## REQUISITI
Trasforma le voci seguenti in un elenco numerato, tralasciando le righe vuote.

## VOCI FORNITE
====
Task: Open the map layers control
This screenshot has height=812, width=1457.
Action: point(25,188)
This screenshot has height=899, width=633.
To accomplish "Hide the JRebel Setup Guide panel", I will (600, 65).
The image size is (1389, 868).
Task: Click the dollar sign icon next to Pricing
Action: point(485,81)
====
## RISPOSTA COMPLETA
1. Task: Open the map layers control
2. This screenshot has height=812, width=1457.
3. Action: point(25,188)
4. This screenshot has height=899, width=633.
5. To accomplish "Hide the JRebel Setup Guide panel", I will (600, 65).
6. The image size is (1389, 868).
7. Task: Click the dollar sign icon next to Pricing
8. Action: point(485,81)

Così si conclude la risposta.